Colombianas se unem por filhos sumidos

Inspiradas por argentinas, mães cujos filhos foram seqüestrados por paramilitares se encontram semanalmente diante de igreja. As mães da Candelária se unem para cobrar pistas e exigir justiça; grupo, criado em 1999 em Medellín, ensaia ampliação para todo

No átrio da igreja de Nossa Senhora da Candelária, mulheres exibem camisetas com as fotos de parentes e empunham cartazes que condenam a violência e exigem justiça.
Embora a cena nos remeta aos protestos de familiares de vítimas da violência carioca, ela acontece todas as quartas-feiras em Medellín, na Colômbia, e guarda mais relações com Buenos Aires do que com o Rio.


 


A Candelária colombiana, fruto de ao menos 40 anos de conflito armado interno no país e, principalmente, dos enfrentamentos entre a guerrilha e grupos paramilitares, é uma espécie de “franquia” das Mães da Praça de Maio da Argentina.


 


Como as mães argentinas, que há 30 anos cobram o paradeiro dos filhos que sumiram durante a última ditadura militar (1976-83), as colombianas repetem, há oito anos e meio, o ritual na igreja para chamar a atenção para o seqüestro ou “desaparecimento” de filhos e parentes -90% dos episódios atribuídos às AUC (Autodefesas Unidas da Colômbia), a poderosa rede paramilitar que começou a entregar as armas em 2003, e 10% às guerrilhas de esquerda (Farc e ELN).


 


“As Mães da Praça de Maio foram o exemplo.
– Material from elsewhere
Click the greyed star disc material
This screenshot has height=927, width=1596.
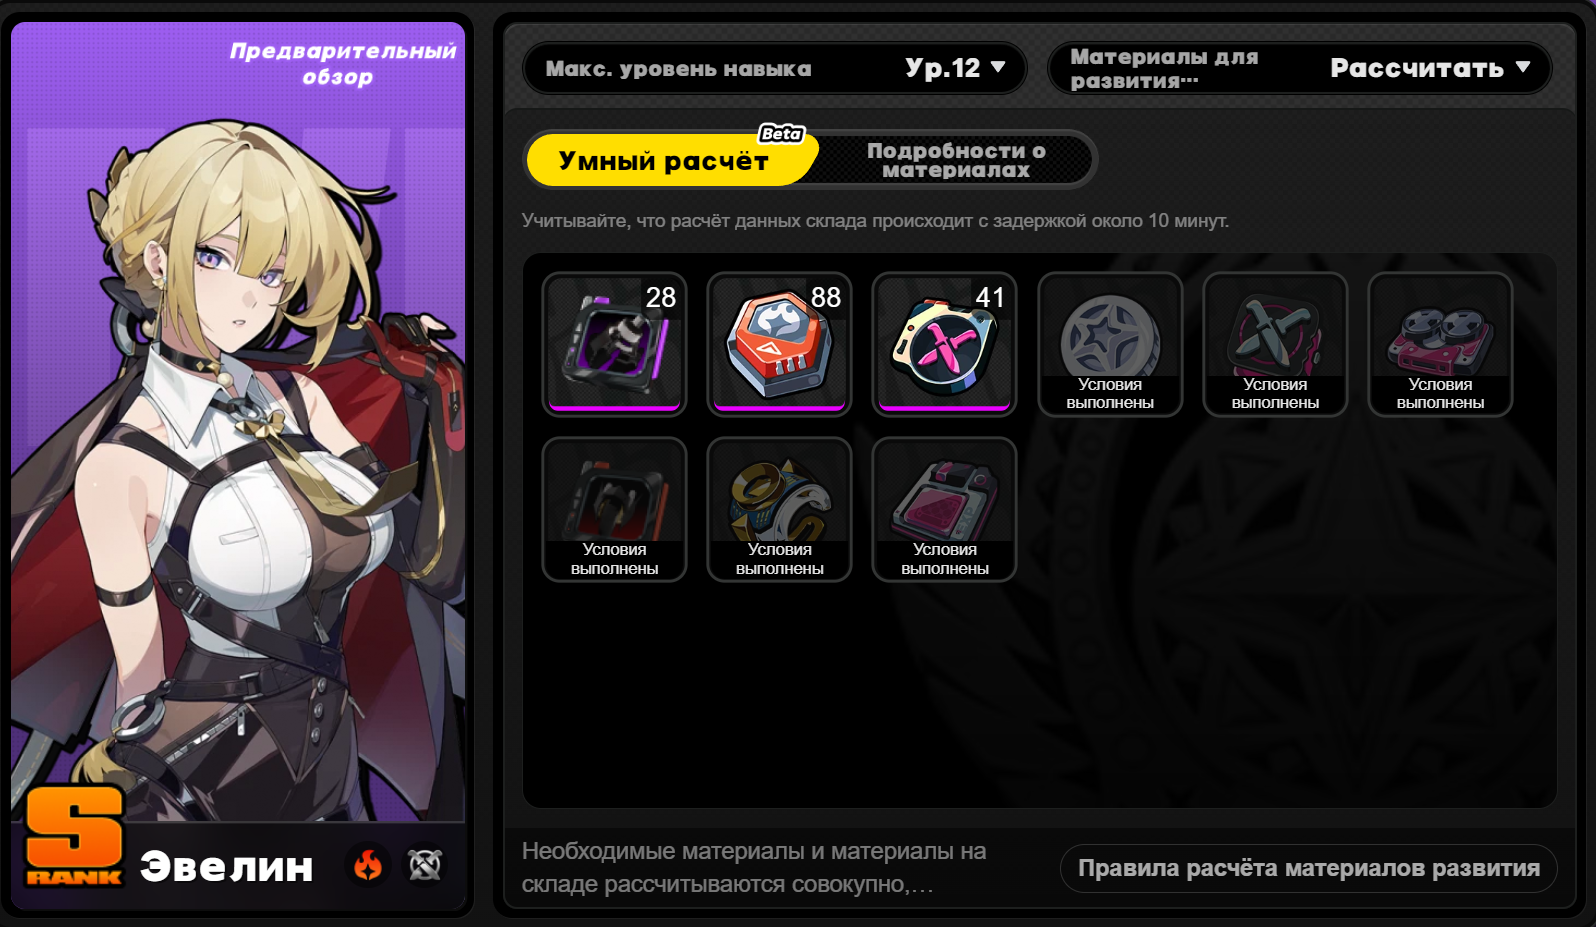(1110, 344)
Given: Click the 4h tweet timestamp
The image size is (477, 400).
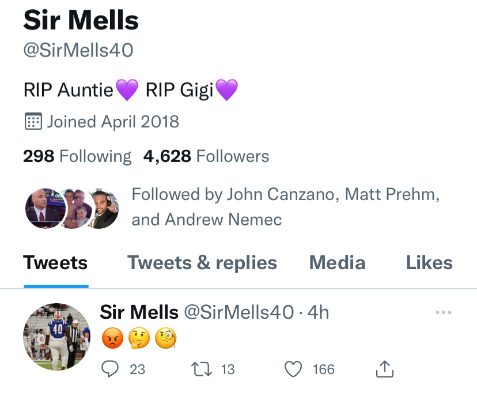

Agora estamos sempre em contato com elas. Vimos que era preciso nos organizar como vítimas para sermos ouvidas”, conta a funcionária pública Teresita Gaviria, 55, que criou a “Associação Caminhos da Esperança Mães da Candelária”, em 1999.


 


No ano anterior, o filho de Teresita, Christian, então com 15 anos, havia sido levado por um grupo armado em Medellín. Nunca mais foi visto.


 


Segundo a mãe, que diz ter informações confiáveis de que o filho foi seqüestrado pelos paramilitares, o rapaz era um estudante comum, sem vinculações políticas ou com o tráfico.


 


A Teresita se juntou María Eugenia Cobaleda, cujos dois irmãos desapareceram também em 1998, e mais um punhado de pessoas com histórias parecidas. “Íamos à polícia e éramos vistas como velhas loucas, choronas.”


 


Naqueles anos, ela lembra, desapareceram muitos civis na Colômbia -atualmente, não se sabe o paradeiro de 4.177 pessoas no país, segundo a vice-presidência, e outros 2.000 estão seqüestrados pela guerrilha ou por quadrilhas comuns.


 


Prêmio e ameaças


 


No começo de 1999, o grupo resolveu colar cartazes no metrô de Medellín, mas foi impedido. Foi quando as mulheres resolveram tentar a Igreja de Nossa Senhora da Candelária.


 


A estratégia funcionou. Agora, a organização conta com 267 parentes de “desaparecidos” e seqüestrados e, em 2006, ganhou o Prêmio Nacional de Paz, conferido pela ONU e por um grupo de jornais e ONGs colombianos. Recebem verba da prefeitura de Medellín e até do governo espanhol para trabalhar com famílias de vítimas e de deslocados internos.


 


Mas os tormentos do grupo, espelho da situação colombiana, não acabaram. As AUC negociaram com o governo Álvaro Uribe e desmobilizaram seu exército paramilitar há quatro anos. Mas os depoimentos dos “paras” presos pouco contribuíram na busca das mães.


 


Além disso, há indícios de que, mesmo presos, os “paras” continuam articulando negócios e ameaçando pessoas. E o vácuo deixado pelas AUC é ocupado, em algumas áreas, por “herdeiros” ou por quadrilhas comuns.


 


Os tormentos de Teresita tampouco foram aliviados. Apesar do reconhecimento, ela passou a sofrer ameaças de morte: disseram que matariam seu outro filho. Há um mês, foi seu irmão quem desapareceu.


 


Agora, ela anda com escolta da polícia de Medellín, que a acompanha noite e dia e vigia a casa onde ela mora sozinha.


 


Há três meses, a escolta também viaja com a mãe da Candelária pelo país. Apoiada pela ONG Redepaz, agora a organização se prepara para virar um movimento nacional.


 


Na última quinta-feira (21), Teresita se reunia com 60 parentes de vítimas do oeste colombiano. Foi quando o movimento, homenageou, por acaso, suas inspiradoras: a cidade do Departamento de Cauca que viu nascer um embrião das Mães de Candelária chama-se Buenos Aires.